The Guildhall teems with tradition, and is full of hard-working councillors who seem genuinely passionate about their jobs. But students aren’t particularly engaged in the council, with a disinterested student body failing to come out to regularly vote. I wonder how I could join these different views of the Council together, and ask Lewis why the Council should be relevant to students.

His answer, which developed throughout our time together, was thoroughly convincing. Not only was it clear that these were closely-fought elections where students could make a real difference in their wards, but this was a large, important institution. It worked on real issues affecting students. Not least councillors’ involvement in the case of Libyan soldiers barracked in nearby Bassingbourn who sexually assaulted people in Cambridge, ensuring street lighting at night (where the County Council wants to turn significant areas of main roads off), licensing for the pubs and clubs we all enjoy, and working with the university to provide new forms of accommodation for students, and new developments such as in West Cambridge. Parker’s Piece has recently been lit up partly due to student pressure, with the Council deciding that safety at night was more important than night-time electricity bills.

Alexandra Farzad

It becomes clear what the real issue here is. Cambridge students aren’t as integrated in the city as they ought to be. We need to make concerted efforts to leave the ‘bubble’ and see Cambridge for the vibrant, real and complex city it really is. As Lewis tells me, “Cambridge wouldn’t be the unique city it is without the students and the university, and cows roaming around in the middle.” He describes with enjoyment the ‘seasons’ of new students coming up, leaving for Christmas, May Week and the round of tourists coming in the summer.

But there is another side of this coin. Cambridge also has significant areas of deprivation that students here don’t travel out to see. If students were more willing to explore the city, and go to areas like Arbury, Cherry Hinton, Coleridge, Queen Edith’s or the other wards around, they would see a different side to the town. The leaders and thinkers of tomorrow shouldn’t be narrow minded in viewing the city only within the parameters of its prosperous university. How many students here know you can climb Gog Magog Hills just a cycle ride out of town? Or visit the Madingley American Cemetery just a few miles west, a monument to the American sacrifice in WWII? Or come up to Cambridge Folk Festival, one of the oldest of its type in the world, for a summer weekend?

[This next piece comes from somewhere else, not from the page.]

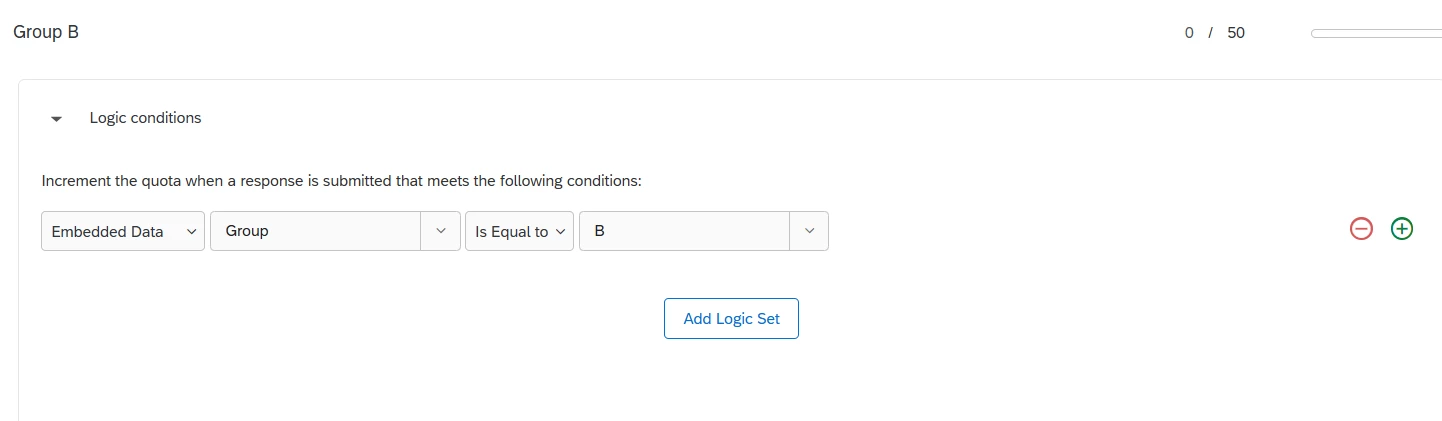Click the Increment the quota instruction text

(x=341, y=181)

So often this is a city we live in but don’t experience fully – we accept being an unconscious bubble in a wider social fabric. But we are also essential to the city, with its development plans based in science and technology. Cambridge University works exceptionally closely with Addenbrooke’s to provide one of the best hospitals in the country. Trinity College built Cambridge Science Park, which hosts many important businesses, including Jagex, which developed RuneScape. Cambridge graduates are essential to the ‘Silicon Fen’ phenomenon, and integrating students into the wider social fabric of the city (including engagement with local government) will enrich not only individuals, but also the city as a whole. Town and gown are interdependent, but the relationship can grow further. The materials are out there: the City Council produces a quarterly magazine called ‘Cambridge Matters’, which is available online but should be distributed to the colleges more. Lewis also reminds me that students are very welcome to liaise with the Council, and come with any suggestions or concerns they have.

Alexandra Farzad

I had sharpened my thoughts on the issue more during my time with Lewis, and seeing the work the Council put in: it has significant power and deals with problems that affect students, and we have a real say on who runs it. We have our own community in part of the complex fabric that makes up our local society, but we need to learn to integrate more – the City Council is one vital way students could become more engaged.